The combined model based on MAVOA-DNC is able to predict the general trend of the monthly rainfall series, however, compared with the SMFSD-MAVOA-DNC prediction model, its overall prediction effect is poorer, which fully demonstrates that the SMFSD decomposition effectively reduces the non-stationarity of the time series with high complexity and strong nonlinearity; meanwhile, the DNC combines the advantages of the recurrent neural network and computational processing that significantly improves the memory forgetting problem of LSTM. The comparison graph shows that the SMFSD-MAVOA-DNC based on SMFSD-MAVOA-DNC predicts the effect SMFSD-MAVOA-LSTM model. Similarly, the model optimized by Tent-improved MAVOA predicts significantly better than the SMFSD-MAVOA-DNC model.
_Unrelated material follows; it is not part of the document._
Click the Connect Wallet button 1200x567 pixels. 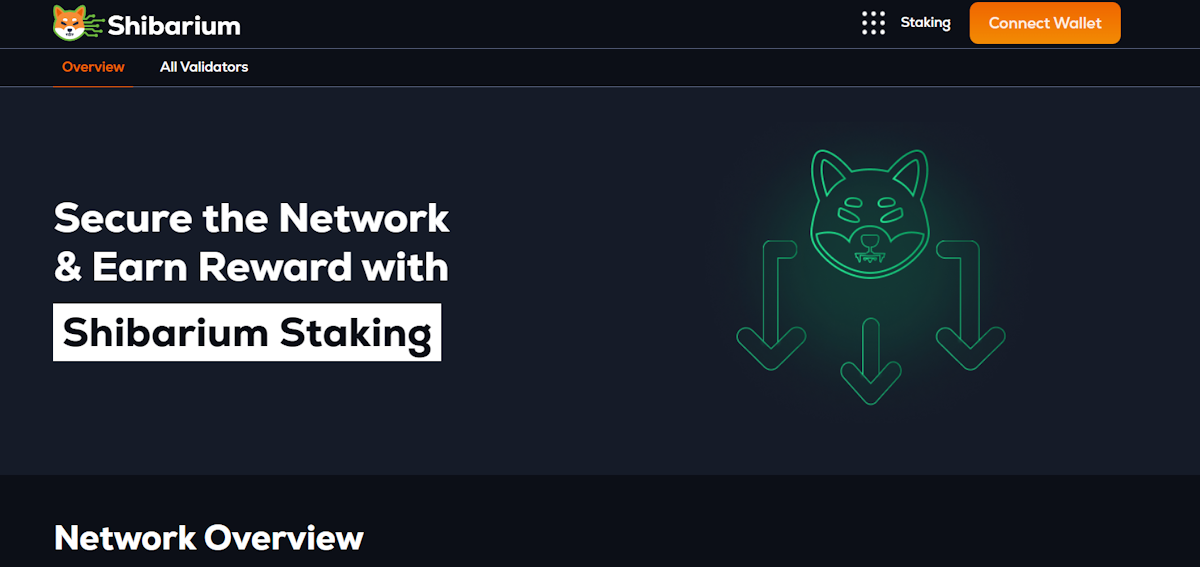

After comprehensive analysis, the combined modeling approach of SMFSD has significantly improved the learning performance of DNC. Additionally, the application of MAVOA has effectively reduced uncertainties in model construction, resulting in enhanced predictive accuracy. However, it is important to note that the model's accuracy during the flood season (May to September) is lower compared to other months, indicating that the data's dispersion has a certain impact on the predictive accuracy of all coupled models. Although the SMFSD-MAVOA-DNC model exhibits excellent predictive accuracy and is less affected by data dispersion, there is room for improvement, particularly for cities like Liuan, where rainfall data exhibits stronger dispersion.

Conclusion

Through the comparative study of different coupled models for rainfall prediction in Huaihe River Basin, we get the following conclusions:

  1. 1.

    For a single nonlinear and non-stationary rainfall time series, full VMD decomposition is not suitable for practical precipitation forecasting. After conducting a comparative study, it was determined that the best prediction accuracy can be achieved by using SMFSD decomposition. When compared to traditional VMD decomposition, the SMFSD coupled model demonstrated a significant improvement, with an average RMSE reduction of 7.42, MAE reduction of 4.83, and NSE increase of 0.05 in the four cities. This unequivocally demonstrates that the SMFSD decomposition method is better suited for real-world rainfall prediction.

  2. 2.

    The systematic and valuable information obtained through SMFSD decomposition is applied to DNC for prediction, effectively leveraging DNC's strengths in prior learning of both long and short-term memory data. During the prediction process, multiple hyperparameters need to be configured, and the MAVOA algorithm introduced in this study provides superior optimization for machine learning models with a greater number of hyperparameters, thereby significantly reducing uncertainties in the modeling process. As a result, we achieved improved prediction results: the SMFSD-MAVOA-DNC model exhibited an average RMSE of 9.02, an average MAE of 7.13, and an average NSE of 0.94. When compared to the SMFSD-MAVOA-DNC and SMFSD-MAVOA-LSTM models, this model demonstrated the highest accuracy in rainfall prediction in the Huaihe River Basin.

  3. 3.

    In comparison with models proposed in other research articles, the SMFSD-MAVOA-DNC model adopts a more practical decomposition approach for rainfall prediction. It integrates multiple optimization and analytical techniques, enabling it to effectively address the challenges presented by nonlinear and non-stationary rainfall time series, while reducing uncertainties in the modeling process. This model provides a robust tool for rainfall forecasting. It is worth noting that, although the predictive performance of SMFSD-MAVOA-DNC is relatively good, there is room for improvement in predicting data with high levels of dispersion. Additionally, this paper analyzed the fitting capabilities of coupled models based on the VMD algorithm's full decomposition method. Other decomposition and denoising algorithms could be considered as subjects for future research, aiming to further enhance the accuracy and stability of rainfall prediction.